» To do: Determine how many lines in the listing below contain the word "resolution", and reply with that number alone.

» Records to process:
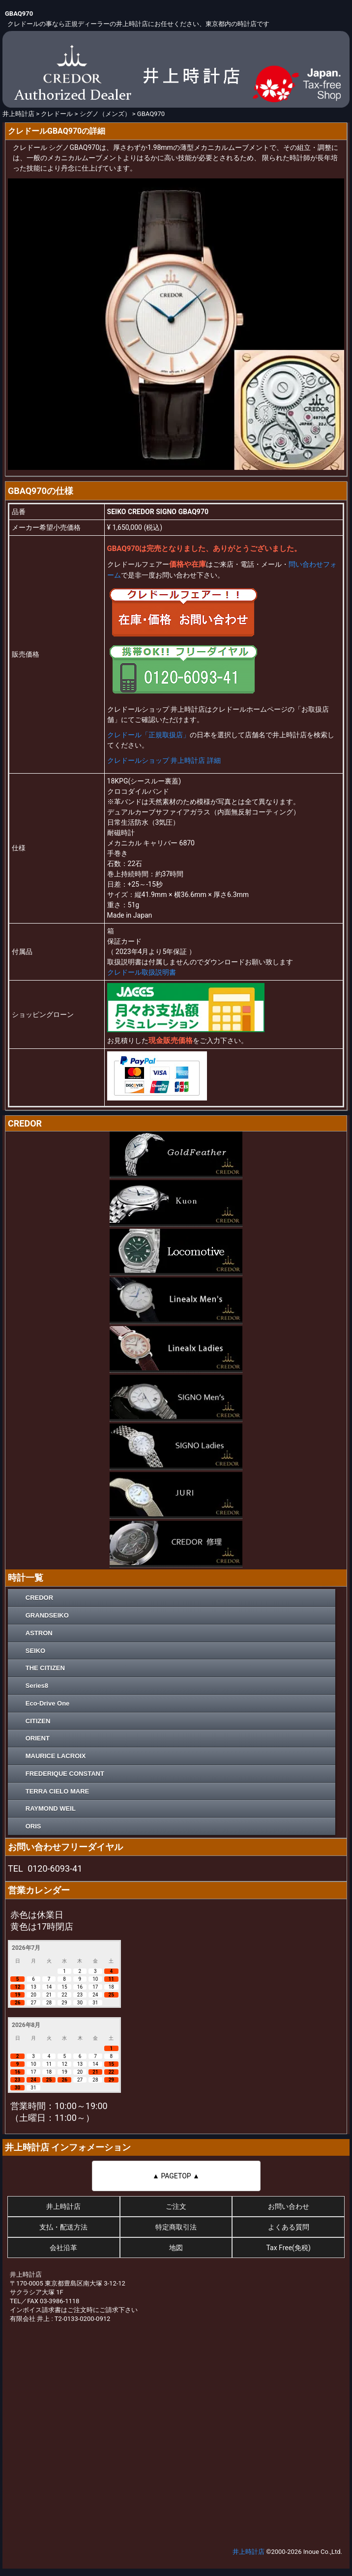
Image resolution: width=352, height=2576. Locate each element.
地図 (176, 2248)
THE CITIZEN (45, 1668)
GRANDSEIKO (47, 1615)
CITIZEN (38, 1721)
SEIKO (35, 1650)
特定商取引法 (176, 2227)
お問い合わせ (288, 2206)
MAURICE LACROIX (56, 1756)
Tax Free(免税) (288, 2248)
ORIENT (38, 1738)
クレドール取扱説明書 (141, 972)
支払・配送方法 (63, 2227)
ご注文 (176, 2206)
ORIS (33, 1826)
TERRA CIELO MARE (57, 1791)
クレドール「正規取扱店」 (148, 735)
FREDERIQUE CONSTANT (65, 1773)
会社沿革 (63, 2248)
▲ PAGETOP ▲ (176, 2176)
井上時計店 (63, 2206)
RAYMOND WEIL (51, 1808)
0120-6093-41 (55, 1868)
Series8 (37, 1685)
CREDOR (39, 1597)
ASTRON (39, 1633)
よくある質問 (288, 2227)
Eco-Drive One (48, 1703)
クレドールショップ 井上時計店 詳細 (164, 760)
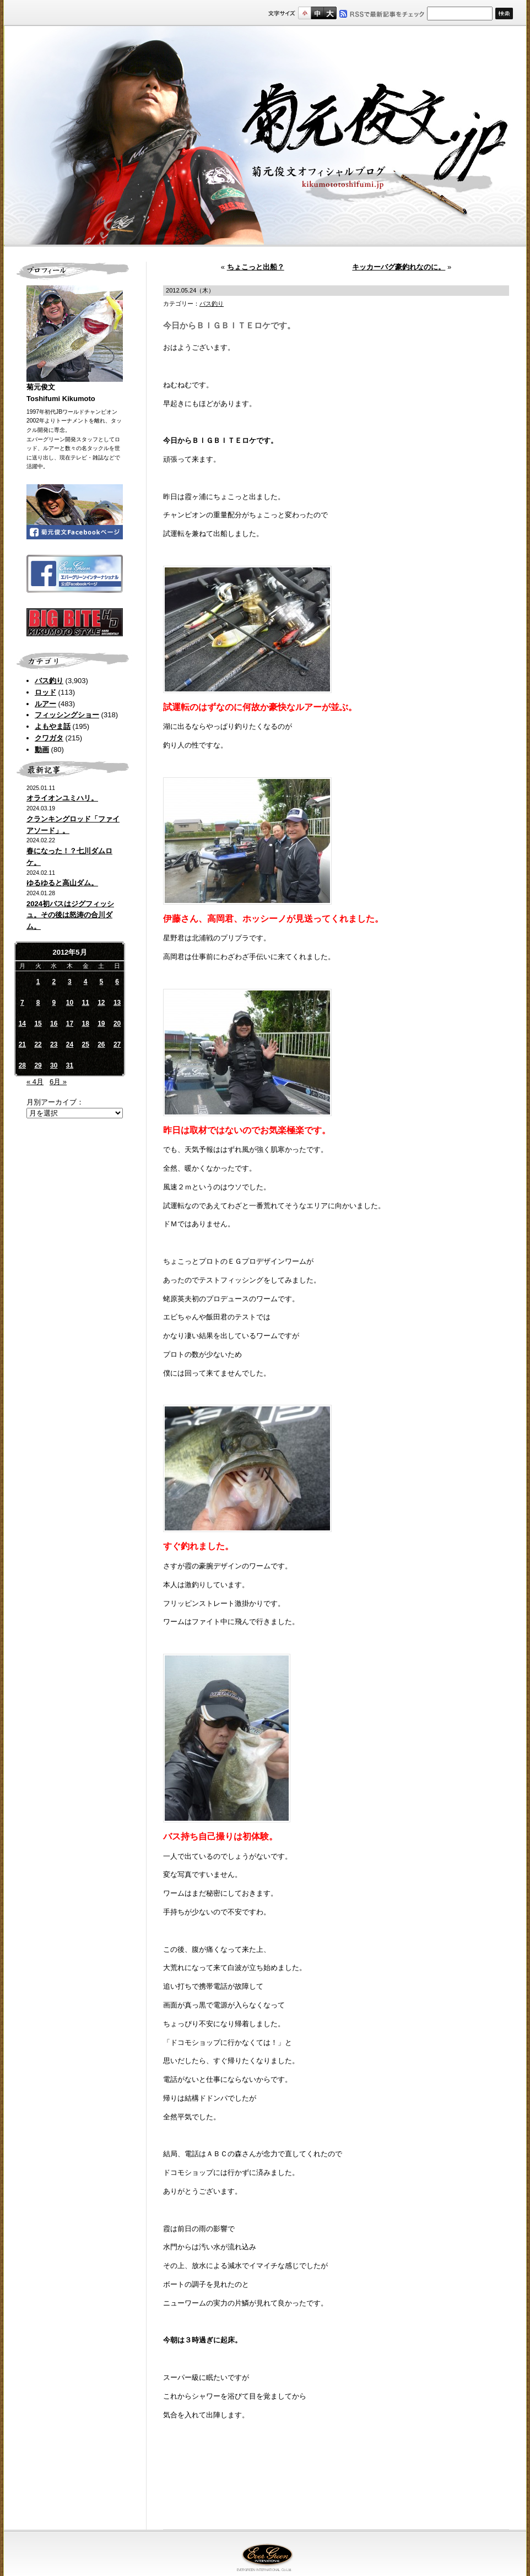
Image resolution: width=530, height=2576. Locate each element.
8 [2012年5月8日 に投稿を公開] (38, 1002)
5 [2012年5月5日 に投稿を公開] (102, 982)
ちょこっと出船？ (255, 267)
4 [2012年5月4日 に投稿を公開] (86, 982)
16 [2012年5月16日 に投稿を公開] (53, 1023)
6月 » (58, 1082)
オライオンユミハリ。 (62, 798)
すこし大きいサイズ (317, 13)
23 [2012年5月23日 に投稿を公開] (53, 1044)
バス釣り (49, 681)
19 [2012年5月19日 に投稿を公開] (101, 1023)
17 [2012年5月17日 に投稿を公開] (69, 1023)
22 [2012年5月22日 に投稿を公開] (37, 1044)
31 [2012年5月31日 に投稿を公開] (69, 1065)
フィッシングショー (67, 715)
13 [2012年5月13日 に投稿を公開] (117, 1002)
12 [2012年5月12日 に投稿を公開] (101, 1002)
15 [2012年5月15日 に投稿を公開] (37, 1023)
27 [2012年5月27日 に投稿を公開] (117, 1044)
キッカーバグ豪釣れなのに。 (398, 267)
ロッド (45, 692)
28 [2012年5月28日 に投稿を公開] (22, 1065)
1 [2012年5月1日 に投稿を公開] (38, 982)
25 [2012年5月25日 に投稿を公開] (85, 1044)
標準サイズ (304, 13)
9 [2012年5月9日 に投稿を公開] (54, 1002)
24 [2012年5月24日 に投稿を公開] (69, 1044)
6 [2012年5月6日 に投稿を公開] (117, 982)
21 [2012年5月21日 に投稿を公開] (22, 1044)
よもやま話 (53, 726)
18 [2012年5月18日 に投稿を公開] (85, 1023)
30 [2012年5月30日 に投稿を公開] (53, 1065)
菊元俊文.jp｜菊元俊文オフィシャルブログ (265, 136)
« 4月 (35, 1082)
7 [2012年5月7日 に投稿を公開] (22, 1002)
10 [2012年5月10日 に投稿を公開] (69, 1002)
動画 (42, 749)
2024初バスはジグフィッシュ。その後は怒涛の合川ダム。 (70, 915)
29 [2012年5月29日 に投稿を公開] (37, 1065)
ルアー (45, 704)
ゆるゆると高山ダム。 (62, 883)
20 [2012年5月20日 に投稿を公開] (117, 1023)
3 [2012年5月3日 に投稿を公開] (70, 982)
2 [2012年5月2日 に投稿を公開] (54, 982)
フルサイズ (329, 13)
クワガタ (49, 738)
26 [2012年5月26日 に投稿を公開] (101, 1044)
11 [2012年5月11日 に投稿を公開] (85, 1002)
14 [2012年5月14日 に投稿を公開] (22, 1023)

» Exercise solution: 2